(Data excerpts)
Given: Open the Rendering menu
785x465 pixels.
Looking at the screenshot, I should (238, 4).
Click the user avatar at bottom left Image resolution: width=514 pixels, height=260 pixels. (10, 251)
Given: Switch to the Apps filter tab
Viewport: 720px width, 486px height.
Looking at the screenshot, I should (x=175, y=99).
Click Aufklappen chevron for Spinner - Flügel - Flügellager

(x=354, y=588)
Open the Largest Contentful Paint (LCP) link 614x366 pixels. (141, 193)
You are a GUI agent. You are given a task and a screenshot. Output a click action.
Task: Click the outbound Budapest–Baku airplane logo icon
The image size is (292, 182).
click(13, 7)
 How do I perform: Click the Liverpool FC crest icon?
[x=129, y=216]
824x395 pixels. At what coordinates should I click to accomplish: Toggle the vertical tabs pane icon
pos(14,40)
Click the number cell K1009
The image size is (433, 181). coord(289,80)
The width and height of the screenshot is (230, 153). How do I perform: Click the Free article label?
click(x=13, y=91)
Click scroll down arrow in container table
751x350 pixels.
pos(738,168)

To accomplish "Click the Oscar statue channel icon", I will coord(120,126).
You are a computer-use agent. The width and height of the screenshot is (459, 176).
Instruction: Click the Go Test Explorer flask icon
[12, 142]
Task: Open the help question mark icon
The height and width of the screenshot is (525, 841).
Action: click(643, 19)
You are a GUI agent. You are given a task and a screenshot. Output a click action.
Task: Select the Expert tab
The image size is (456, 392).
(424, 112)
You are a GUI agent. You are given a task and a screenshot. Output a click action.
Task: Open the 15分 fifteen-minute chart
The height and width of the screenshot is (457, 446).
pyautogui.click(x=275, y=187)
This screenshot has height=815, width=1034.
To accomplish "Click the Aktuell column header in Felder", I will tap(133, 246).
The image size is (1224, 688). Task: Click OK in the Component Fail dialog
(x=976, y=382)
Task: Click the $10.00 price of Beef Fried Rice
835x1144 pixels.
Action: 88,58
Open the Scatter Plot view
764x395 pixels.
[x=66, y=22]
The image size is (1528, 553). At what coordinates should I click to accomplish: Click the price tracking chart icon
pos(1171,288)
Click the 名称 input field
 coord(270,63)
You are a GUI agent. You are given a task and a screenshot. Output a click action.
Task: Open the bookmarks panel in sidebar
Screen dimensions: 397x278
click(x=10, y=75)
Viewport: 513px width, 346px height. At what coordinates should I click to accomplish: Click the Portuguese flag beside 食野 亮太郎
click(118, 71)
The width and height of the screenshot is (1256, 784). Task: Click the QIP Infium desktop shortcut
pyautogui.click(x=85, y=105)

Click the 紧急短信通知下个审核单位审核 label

What to produce: Produce an exact copy of every entry above.

Written response:
Given: Open the Rendering menu
785x465 pixels.
Looking at the screenshot, I should (238, 4).
Click the user avatar at bottom left Image resolution: width=514 pixels, height=260 pixels. (10, 251)
Given: Switch to the Apps filter tab
Viewport: 720px width, 486px height.
Looking at the screenshot, I should (x=175, y=99).
Click Aufklappen chevron for Spinner - Flügel - Flügellager

(x=354, y=588)
Open the Largest Contentful Paint (LCP) link 614x366 pixels. (141, 193)
You are a GUI agent. You are given a task and a screenshot. Output a click action.
Task: Click the outbound Budapest–Baku airplane logo icon
The image size is (292, 182).
click(13, 7)
 How do I perform: Click the Liverpool FC crest icon?
[x=129, y=216]
824x395 pixels. At what coordinates should I click to accomplish: Toggle the vertical tabs pane icon
pos(14,40)
Click the number cell K1009
The image size is (433, 181). coord(289,80)
The width and height of the screenshot is (230, 153). How do I perform: Click the Free article label?
click(x=13, y=91)
Click scroll down arrow in container table
751x350 pixels.
pos(738,168)

To accomplish "Click the Oscar statue channel icon", I will coord(120,126).
You are a computer-use agent. The width and height of the screenshot is (459, 176).
Instruction: Click the Go Test Explorer flask icon
[12, 142]
Task: Open the help question mark icon
The height and width of the screenshot is (525, 841).
Action: click(643, 19)
You are a GUI agent. You are given a task and a screenshot. Output a click action.
Task: Select the Expert tab
The image size is (456, 392).
(424, 112)
You are a GUI agent. You are given a task and a screenshot. Output a click action.
Task: Open the 15分 fifteen-minute chart
The height and width of the screenshot is (457, 446).
pyautogui.click(x=275, y=187)
This screenshot has height=815, width=1034.
To accomplish "Click the Aktuell column header in Felder", I will tap(133, 246).
The image size is (1224, 688). Task: Click OK in the Component Fail dialog
(x=976, y=382)
Task: Click the $10.00 price of Beef Fried Rice
835x1144 pixels.
Action: 88,58
Open the Scatter Plot view
764x395 pixels.
[x=66, y=22]
The image size is (1528, 553). At what coordinates should I click to accomplish: Click the price tracking chart icon
pos(1171,288)
Click the 名称 input field
 coord(270,63)
You are a GUI agent. You are given a task and a screenshot. Output a click action.
Task: Open the bookmarks panel in sidebar
Screen dimensions: 397x278
click(x=10, y=75)
Viewport: 513px width, 346px height. At what coordinates should I click to accomplish: Click the Portuguese flag beside 食野 亮太郎
click(118, 71)
The width and height of the screenshot is (1256, 784). Task: Click the QIP Infium desktop shortcut
pyautogui.click(x=85, y=105)

Click the 紧急短信通知下个审核单位审核 label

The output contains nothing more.